Naturally the first thing she asked when I picked them up from school on Monday was, "Did you exchange the shorts, Nana?"

I told her yes, and she said, "I knew it! I knew you would, you always do what you say. You never lie to me!"

Ah, sweet words indeed.

I remember being lied to as a child, whether in words or in more subtle ways--even by withholding the words of explanation I needed in order to understand my ever shifting, troubling world.

I remember being promised things that never materilaized.

It strikes me that it's not that I'm such an upstanding nana, it's more than I haven't forgotten a child's pain of being let down time and again.

On another occassion, Anna asks me to sew up a hole in her little stuffed cow. I take it home with me, and bring it the next day, surgery completed.
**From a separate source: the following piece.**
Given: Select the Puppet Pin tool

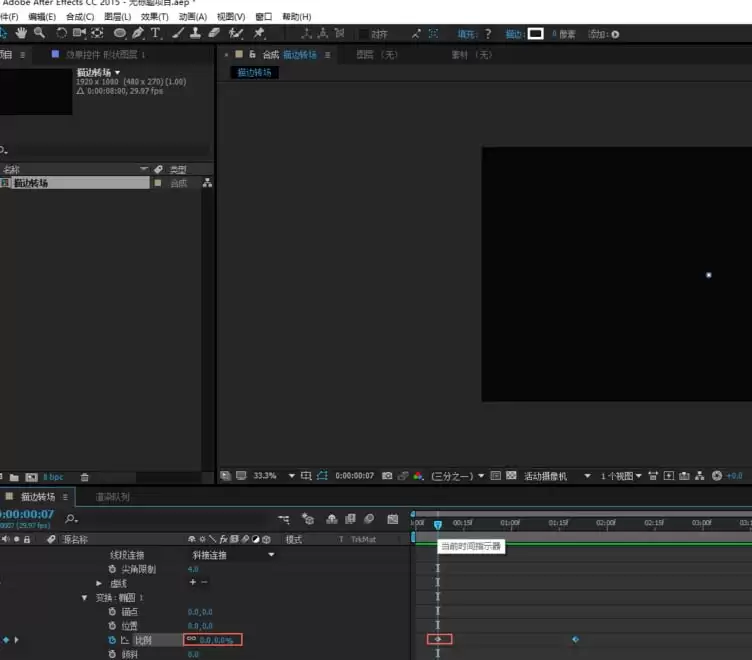Looking at the screenshot, I should coord(259,33).
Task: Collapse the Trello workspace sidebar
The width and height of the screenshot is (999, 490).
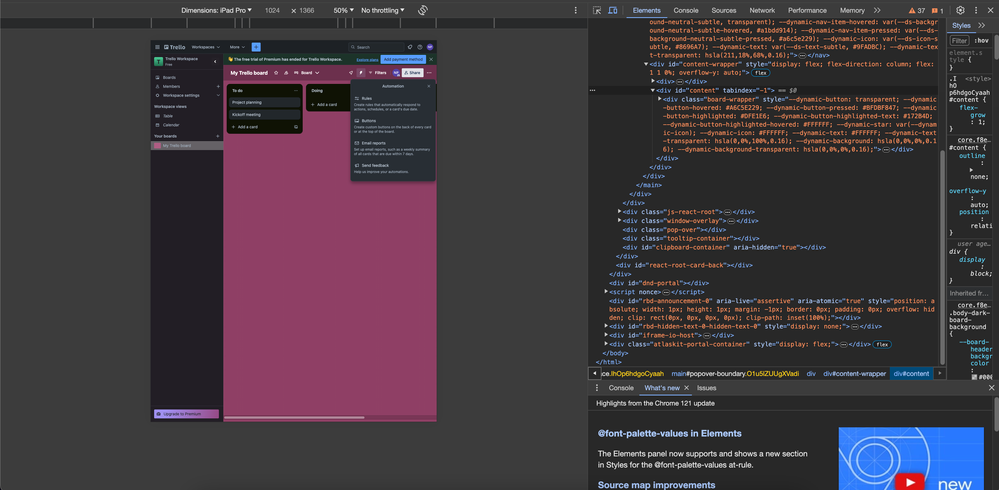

She tells me, "Nana, you're the best," and Maddy marvels that I always have just what is needed to fix anything. I do believe she thinks I have some kind of magical bag of tricks from which I excavate just the right thing to fix whatever needs mending.

If only their troubles would always remain small and manageable: clothing to be exchanged for a different size, a stuffed animal to be stitched into wholeness.

If only they would always need me, in some fashion, to help them navigate their way through all of life's little disappointments. Not everything can be fixed with thread and needle; I won't be able to shield them from all of life's ups and downs. With the way in which this world has grown so cold, I will be satisfied if I manage to be no more to them than the occassional calm in the storm of their lives, pointing them always to the One who loves them best and is truly their Rock.

This nana business can be complicated and exhausting, but rarely dull. It's challenging, a source of constant humor and blessing, and more than I could have ever thought I deserved to experience in this lifetime.


Second Nature

I don't always feel strong, in fact I seldom do. But I know I must be to have survived my childhood, and the confused, lost years beyond it.

Where do any of us find strength when life batters and we hate waking up to a new day? Where we look for strength speaks volumes to who we are beneath the outward facades we show to the world as we interact with those around us.



Sometimes when I'm especially sad, and whether or not I know the source of that sadness, I allow my memories of my childhood friend, Bec, to surface. There she is again in my mind's eye: tall, and thin as a toothpick, a friendly smile making up for the mouthful of metal she so hated.

There is Bec, my Bec's across-the-street house.true blue friend, sticking closer to me than a brother. I lean into the memory of her sauntering next to me on a hot's summer day as we take our time walking to the store, attempting to slow down her stride to match that of my much shorter legs. The long and the short of it, that was us. In Bec I found many of the aspects of the relationship I'd once enjoyed with my father: the ready humor, friendly affection and an obvious delight in my company. No one could really replace what I'd lost with my father, but having Bec in my daily life made the loss bearable.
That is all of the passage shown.